[Your task]: Quote the lines from the one containing "Screen dimensions: 691x460" through the last of the lines, inclusive, and leave the pictures out of your answer.

[Item position entries]:
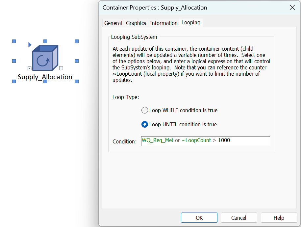Screen dimensions: 301x227
Task: Click the top-right selection handle
Action: pos(77,41)
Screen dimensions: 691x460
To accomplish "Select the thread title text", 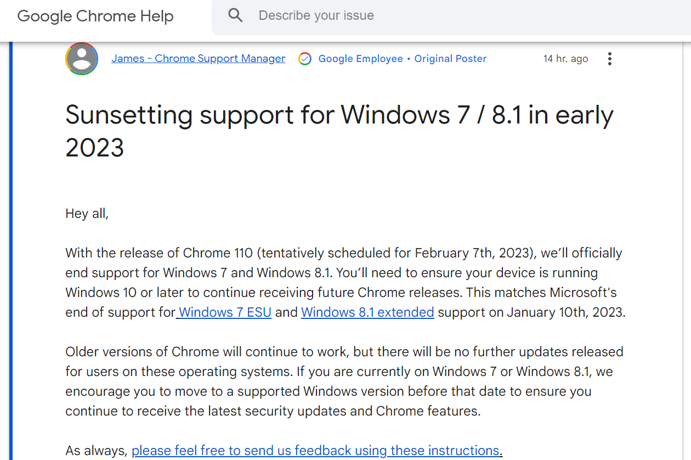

[Complete response]:
Screen dimensions: 691x460
To accomplish "Select the thread title text", 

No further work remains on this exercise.